→ Selected text:
"""
A decade ago Karti Chidambaram was the face of the new cosmopolitan Chennai or Chentucky Fried as Outlook magazine dubbed it. The son of the home minister, a BBA grad from the University of Texas with a law degree from the University of Cambridge, Karti was the poster boy for the changing city – strong family pedigree but not insular, as comfortable in his white veshti and shirt as he was on the tennis court, media-savvy and media-friendly, one half of a high-profile yuppie couple, his wife being a well-known dancer and a doctor.
“People in Chennai always had the potential to spend but didn’t have many options,” Karti, at that time the director of Kiwi Sports (P) Ltd, told Outlook, about how Chennai was embracing change. “Give them value for money and they are willing to bite the bait.”
The eye of the storm
These days Karti probably will not make any statements like this anymore. They don’t sit well with someone accused by Subramanian Swamy of being the beneficiary in the 2G scam in the Aircel-Maxis deal. Karti has sent a legal notice to Swamy accusing him of making “baseless, false and malicious” allegations. (A Firstpost analysis concluded that the Chidu-Karti-Maxis dotted line is very faint.) But with the Madras High Court striking out only two out of 25 paragraphs in an affidavit against his father about his election, Karti’s days in the eye of the storm are far from over. One of the paragraphs that remain specifically points the finger at Karti – it alleges that thousands of women belonging to self-help groups in his father’s constituency were paid Rs 500 each by Karti and his election agents to help manipulate the votes. In 2009 Karti made it into Wikileaks which said he denied ever paying cash for votes not because he had “any moral objection” but “because it’s impossible to distribute the money effectively when villages are spread so far apart.”
Suddenly everyone outside Tamil Nadu is asking who is Karti Chidambaram? Or more to the point, does Karti Chidambaram matter?
In Chennai, sycophants had once put up posters calling him the “Rahul Gandhi of Tamil politics” during his birthday celebrations in 2008. Those were the days when Rahul Gandhi was still the great hope of Congress. Now do both Karti and Rahul share a less attractive commonality – much ado about nothing?
"""
→ Short task 1:
In the text about Karti Chidambaram:
(a) From which university did Karti earn his law degree?
(b) Which company was Karti the director of when he spoke to Outlook?
(c) In what year did posters call him the "Rahul Gandhi of Tamil politics"?

→ Dataset entries:
"""
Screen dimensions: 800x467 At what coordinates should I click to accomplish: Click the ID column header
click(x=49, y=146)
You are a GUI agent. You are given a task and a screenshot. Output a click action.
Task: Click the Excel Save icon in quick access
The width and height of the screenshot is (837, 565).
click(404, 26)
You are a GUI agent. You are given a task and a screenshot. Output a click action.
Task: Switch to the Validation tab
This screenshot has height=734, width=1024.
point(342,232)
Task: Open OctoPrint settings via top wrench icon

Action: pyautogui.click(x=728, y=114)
"""
"""
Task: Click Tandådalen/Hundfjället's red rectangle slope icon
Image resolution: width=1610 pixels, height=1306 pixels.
"""
→ Short task 2:
Could you write out the rows starting at the line that contains "Task: Click Tandådalen/Hundfjället's" and ending at the line that contains "Image resolution: width=1610", with both of those lines included?

→ Complete output 1:
(a) The University of Cambridge.
(b) Kiwi Sports (P) Ltd.
(c) 2008.

→ Complete output 2:
Task: Click Tandådalen/Hundfjället's red rectangle slope icon
Image resolution: width=1610 pixels, height=1306 pixels.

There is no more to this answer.